- _Task objective_:
Please filter the listing for the string "controller" and copy each matching line.

- _Exercise materials_:
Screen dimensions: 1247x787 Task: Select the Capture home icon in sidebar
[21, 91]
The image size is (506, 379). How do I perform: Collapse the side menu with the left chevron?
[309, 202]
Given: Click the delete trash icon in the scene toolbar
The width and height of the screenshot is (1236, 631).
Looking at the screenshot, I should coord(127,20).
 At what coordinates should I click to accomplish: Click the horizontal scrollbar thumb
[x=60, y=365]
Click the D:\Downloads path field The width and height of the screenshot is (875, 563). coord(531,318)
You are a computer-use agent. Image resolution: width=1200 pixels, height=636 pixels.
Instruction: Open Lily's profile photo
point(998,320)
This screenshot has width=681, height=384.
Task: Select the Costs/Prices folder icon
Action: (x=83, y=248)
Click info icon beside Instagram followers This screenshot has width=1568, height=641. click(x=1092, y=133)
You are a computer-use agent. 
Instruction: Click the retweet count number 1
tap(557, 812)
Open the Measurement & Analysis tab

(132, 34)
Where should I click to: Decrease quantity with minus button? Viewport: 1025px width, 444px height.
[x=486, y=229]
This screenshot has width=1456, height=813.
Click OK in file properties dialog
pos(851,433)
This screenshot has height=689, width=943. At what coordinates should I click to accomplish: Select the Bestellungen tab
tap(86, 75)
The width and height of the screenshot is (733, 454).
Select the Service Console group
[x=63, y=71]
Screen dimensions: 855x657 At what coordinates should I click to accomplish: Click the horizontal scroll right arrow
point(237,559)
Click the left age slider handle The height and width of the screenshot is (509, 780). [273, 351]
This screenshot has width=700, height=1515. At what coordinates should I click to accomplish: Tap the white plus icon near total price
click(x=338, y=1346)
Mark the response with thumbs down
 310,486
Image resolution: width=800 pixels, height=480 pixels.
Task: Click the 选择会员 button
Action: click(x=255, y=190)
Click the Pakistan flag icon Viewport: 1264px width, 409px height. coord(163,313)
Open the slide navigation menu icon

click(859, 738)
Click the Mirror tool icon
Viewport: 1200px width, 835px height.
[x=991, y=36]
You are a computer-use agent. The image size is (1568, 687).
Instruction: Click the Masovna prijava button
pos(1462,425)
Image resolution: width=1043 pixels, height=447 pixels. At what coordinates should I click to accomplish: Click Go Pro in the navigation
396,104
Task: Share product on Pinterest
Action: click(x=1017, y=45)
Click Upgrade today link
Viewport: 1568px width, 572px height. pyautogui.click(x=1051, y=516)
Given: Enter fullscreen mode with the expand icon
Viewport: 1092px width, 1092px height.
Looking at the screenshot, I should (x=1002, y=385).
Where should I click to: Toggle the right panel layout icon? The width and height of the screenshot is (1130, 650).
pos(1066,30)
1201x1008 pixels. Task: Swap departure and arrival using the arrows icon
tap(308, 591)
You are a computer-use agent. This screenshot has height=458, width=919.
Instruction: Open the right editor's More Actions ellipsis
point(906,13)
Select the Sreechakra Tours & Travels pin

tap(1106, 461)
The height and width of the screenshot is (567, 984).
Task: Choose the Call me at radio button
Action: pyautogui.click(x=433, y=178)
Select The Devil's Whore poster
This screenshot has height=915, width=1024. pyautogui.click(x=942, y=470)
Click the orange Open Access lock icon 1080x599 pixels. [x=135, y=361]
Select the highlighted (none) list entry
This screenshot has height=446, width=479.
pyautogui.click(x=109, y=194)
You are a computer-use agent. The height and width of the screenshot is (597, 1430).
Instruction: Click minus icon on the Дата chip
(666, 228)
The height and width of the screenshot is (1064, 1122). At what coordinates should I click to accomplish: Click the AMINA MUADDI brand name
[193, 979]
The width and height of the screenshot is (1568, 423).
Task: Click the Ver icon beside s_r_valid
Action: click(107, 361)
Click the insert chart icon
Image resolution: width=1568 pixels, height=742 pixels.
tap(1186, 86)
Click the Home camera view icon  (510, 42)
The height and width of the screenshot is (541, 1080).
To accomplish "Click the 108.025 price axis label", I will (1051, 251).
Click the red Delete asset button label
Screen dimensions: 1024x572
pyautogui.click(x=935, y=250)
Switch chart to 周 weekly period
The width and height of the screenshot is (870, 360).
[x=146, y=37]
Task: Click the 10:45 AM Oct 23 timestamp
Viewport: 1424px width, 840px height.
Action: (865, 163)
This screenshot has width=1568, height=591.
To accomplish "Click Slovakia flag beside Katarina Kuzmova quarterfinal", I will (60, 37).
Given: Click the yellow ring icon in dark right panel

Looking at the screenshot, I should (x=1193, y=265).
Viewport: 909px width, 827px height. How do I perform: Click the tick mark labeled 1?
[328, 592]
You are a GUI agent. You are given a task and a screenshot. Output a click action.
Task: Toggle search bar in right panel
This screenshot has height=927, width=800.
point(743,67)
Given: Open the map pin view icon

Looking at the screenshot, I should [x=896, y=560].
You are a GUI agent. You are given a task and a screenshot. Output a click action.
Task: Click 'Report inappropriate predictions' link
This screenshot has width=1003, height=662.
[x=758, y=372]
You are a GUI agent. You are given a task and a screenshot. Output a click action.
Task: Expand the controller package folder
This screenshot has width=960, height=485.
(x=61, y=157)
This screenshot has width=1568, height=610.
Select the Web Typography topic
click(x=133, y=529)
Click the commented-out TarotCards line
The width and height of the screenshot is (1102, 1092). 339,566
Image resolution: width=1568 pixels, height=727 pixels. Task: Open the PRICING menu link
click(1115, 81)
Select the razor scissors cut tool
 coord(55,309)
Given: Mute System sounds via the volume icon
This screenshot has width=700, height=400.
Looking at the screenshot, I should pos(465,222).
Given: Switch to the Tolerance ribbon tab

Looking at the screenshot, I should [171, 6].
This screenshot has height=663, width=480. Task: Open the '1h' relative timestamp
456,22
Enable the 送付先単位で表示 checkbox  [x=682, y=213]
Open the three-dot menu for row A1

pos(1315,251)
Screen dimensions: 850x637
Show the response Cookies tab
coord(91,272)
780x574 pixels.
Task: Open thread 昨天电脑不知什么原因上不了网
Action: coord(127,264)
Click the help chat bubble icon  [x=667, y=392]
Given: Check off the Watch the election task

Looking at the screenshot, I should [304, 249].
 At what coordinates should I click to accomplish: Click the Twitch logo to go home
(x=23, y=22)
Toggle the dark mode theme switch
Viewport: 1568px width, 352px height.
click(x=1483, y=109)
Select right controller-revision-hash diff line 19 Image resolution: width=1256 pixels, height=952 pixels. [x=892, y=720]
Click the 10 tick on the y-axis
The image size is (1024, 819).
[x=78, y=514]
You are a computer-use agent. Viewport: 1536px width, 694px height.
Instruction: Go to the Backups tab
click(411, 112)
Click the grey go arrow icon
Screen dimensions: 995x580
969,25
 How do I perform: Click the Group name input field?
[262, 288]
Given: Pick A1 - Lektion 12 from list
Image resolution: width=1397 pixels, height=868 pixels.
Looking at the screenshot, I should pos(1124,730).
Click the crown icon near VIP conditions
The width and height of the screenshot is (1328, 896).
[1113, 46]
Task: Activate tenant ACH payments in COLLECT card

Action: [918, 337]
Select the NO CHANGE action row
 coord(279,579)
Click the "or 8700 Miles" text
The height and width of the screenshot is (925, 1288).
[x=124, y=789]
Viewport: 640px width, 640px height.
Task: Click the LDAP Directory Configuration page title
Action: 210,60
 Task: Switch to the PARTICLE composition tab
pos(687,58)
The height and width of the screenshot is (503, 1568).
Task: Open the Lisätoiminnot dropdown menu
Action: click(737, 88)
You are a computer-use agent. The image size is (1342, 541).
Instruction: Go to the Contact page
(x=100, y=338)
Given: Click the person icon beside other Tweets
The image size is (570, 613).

- _Result of this exercise_:
Task: Expand the controller package folder
Select right controller-revision-hash diff line 19 Image resolution: width=1256 pixels, height=952 pixels. [x=892, y=720]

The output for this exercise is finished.